ThinkSecret shuttered to settle Apple suit E-mail
by Stephen Withers   
Friday, 21 December 2007
Popular Apple rumours site ThinkSecret.com has ceased publishing in order to settle a court case brought against it by Apple.

A terse statement on the site says simply "Apple and Think Secret have settled their lawsuit, reaching an agreement that results in a positive solution for both sides. As part of the confidential settlement, no sources were revealed and Think Secret will no longer be published. Nick Ciarelli, Think Secret's publisher, said 'I'm pleased to have reached this amicable settlement, and will now be able to move forward with my college studies and broader journalistic pursuits.'"

The saga began in early 2005 when Apple sued Ciarelli, the site's publisher and editor in chief, alleging that certain stories appearing on Think Secret were in violation of Californian trade secret laws.

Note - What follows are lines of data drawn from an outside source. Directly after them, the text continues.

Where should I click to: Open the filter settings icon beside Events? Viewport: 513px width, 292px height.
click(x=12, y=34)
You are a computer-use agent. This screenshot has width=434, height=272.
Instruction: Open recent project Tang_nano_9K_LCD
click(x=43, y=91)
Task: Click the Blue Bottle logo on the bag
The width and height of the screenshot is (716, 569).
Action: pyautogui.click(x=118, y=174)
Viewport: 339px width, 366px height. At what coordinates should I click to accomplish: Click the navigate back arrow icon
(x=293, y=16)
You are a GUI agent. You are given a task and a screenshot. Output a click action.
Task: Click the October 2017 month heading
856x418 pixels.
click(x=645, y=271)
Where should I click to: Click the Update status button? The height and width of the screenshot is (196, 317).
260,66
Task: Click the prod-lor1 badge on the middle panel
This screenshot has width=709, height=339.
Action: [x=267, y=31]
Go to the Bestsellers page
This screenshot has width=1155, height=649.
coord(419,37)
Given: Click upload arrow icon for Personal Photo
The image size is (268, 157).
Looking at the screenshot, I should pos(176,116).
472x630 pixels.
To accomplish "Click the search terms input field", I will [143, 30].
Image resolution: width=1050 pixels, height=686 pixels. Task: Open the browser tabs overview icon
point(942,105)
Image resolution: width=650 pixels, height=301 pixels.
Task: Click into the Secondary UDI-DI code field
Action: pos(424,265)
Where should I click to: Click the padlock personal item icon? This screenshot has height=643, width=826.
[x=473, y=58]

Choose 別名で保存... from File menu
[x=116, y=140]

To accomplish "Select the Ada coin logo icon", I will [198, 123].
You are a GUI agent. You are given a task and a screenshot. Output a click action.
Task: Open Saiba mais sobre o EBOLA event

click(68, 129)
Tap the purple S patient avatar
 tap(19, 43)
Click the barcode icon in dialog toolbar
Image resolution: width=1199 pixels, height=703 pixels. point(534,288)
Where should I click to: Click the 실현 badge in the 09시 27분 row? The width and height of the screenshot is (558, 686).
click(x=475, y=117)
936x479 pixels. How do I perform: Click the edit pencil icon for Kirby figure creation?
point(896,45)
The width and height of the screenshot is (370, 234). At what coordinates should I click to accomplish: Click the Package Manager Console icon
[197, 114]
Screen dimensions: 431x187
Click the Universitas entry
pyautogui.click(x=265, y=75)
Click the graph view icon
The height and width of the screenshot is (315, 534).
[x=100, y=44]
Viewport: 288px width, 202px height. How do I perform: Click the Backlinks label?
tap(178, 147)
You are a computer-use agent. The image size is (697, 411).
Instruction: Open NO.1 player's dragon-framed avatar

As the statement implies, the case was largely about the protection of journalists' sources. Apple believed that the people supplying Ciarelli with information were its own employees and demanded their identities be disclosed; Think Secret resisted. A court ruled that online journalists have the same protections as their conventional colleagues.

While Think Secret's disclosures didn't always turn out to be 100 percent correct, its general level of accuracy apparently upset Apple, which has a general practice of releasing no information about forthcoming products until they are ready to ship. Recent exceptions to that policy have been the iPhone (the need for regulatory approval meant the company couidn't keep it a secret right up to introduction) and Mac OS X 10.5 (third party developers needed time to adapt their software to take advantage of new features).

Ciarelli started Think Secret when he was thirteen. He is now a final-year Harvard undergraduate.

He told The Wall Street Journal that the settlement would also give him more flexibility to do a startup company, if he chooses that path. That could merely be a recognition of the burden represented by the suit, but it could also imply that money changed hands in his favour.